PASSAGE GIVEN.
Video by Roy Orbison
- Released: April 5, 2005
- Recorded: October 3, 1972
- Venues: Festival Hall, Melbourne, Australia
- Length: 90:00
- Label: Image Entertainment
- Director: Graeme Arthur

= Live from Australia (Roy Orbison album) =

Roy Orbison – Live from Australia is a 1972 performance by American Rock and Roll Hall of Fame legend Roy Orbison from Festival Hall in Melbourne, Australia. In it, Orbison performs the Neil Diamond hit "Sweet Caroline" and Simon & Garfunkel's "Bridge over Troubled Water" plus thirteen of his classic songs backed up by a full orchestra.

It was released in DVD format on April 5, 2005 with addition family films (special features) under the supervision of Barbara Orbison. The black and white music portion (actual concert) has been broadcast in the United States on the PBS television network.

DATA PROVIDED.
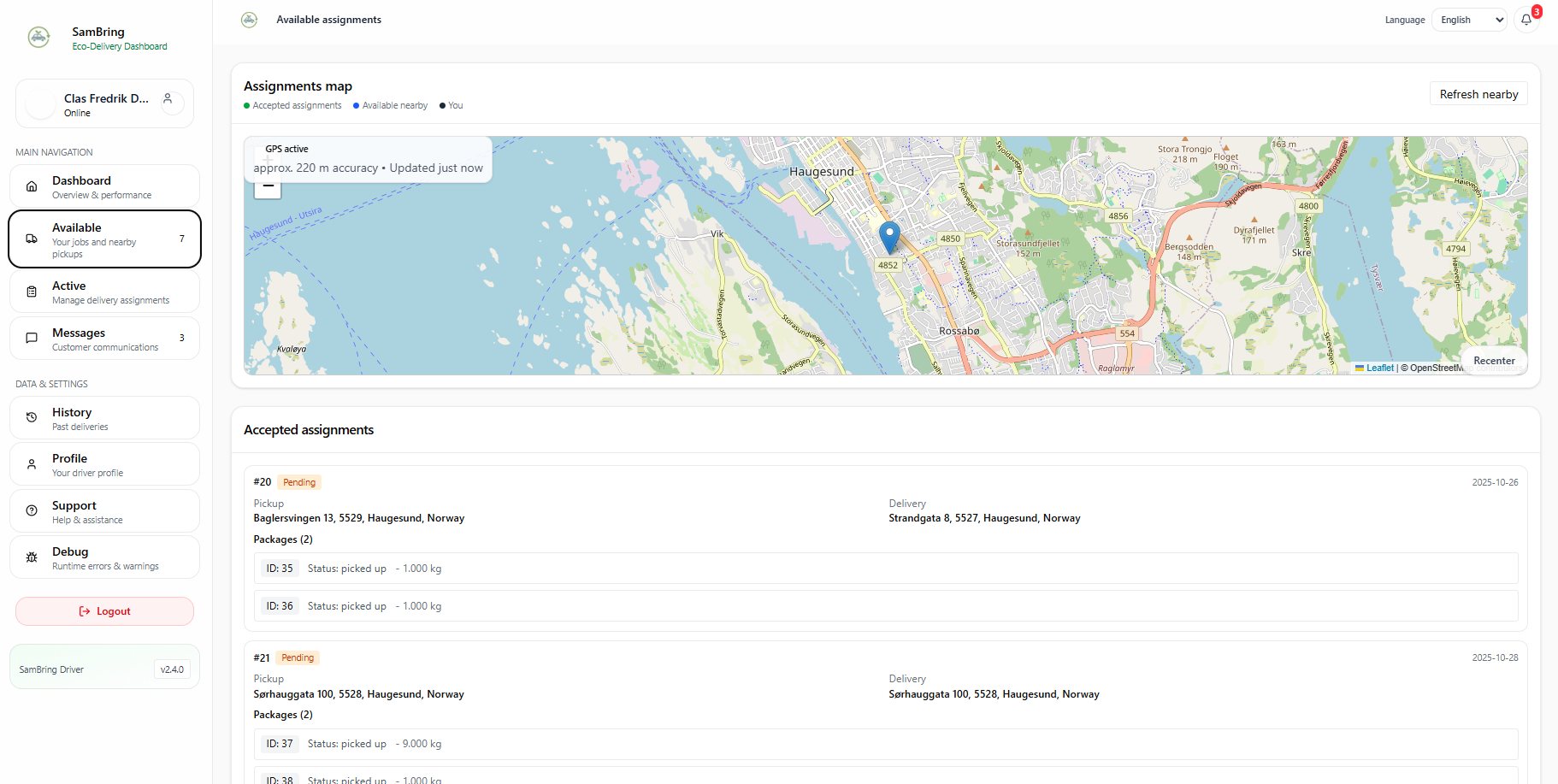Click the Support help icon
Screen dimensions: 1558x784
pyautogui.click(x=32, y=510)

WHAT TO WORK ON.
Answer these questions from the Live from Australia text:
1. Who directed the video?
2. Which Neil Diamond hit does Orbison perform?
3. On which US television network has the concert portion been broadcast?

TASK RESPONSE.
1. Graeme Arthur
2. "Sweet Caroline"
3. PBS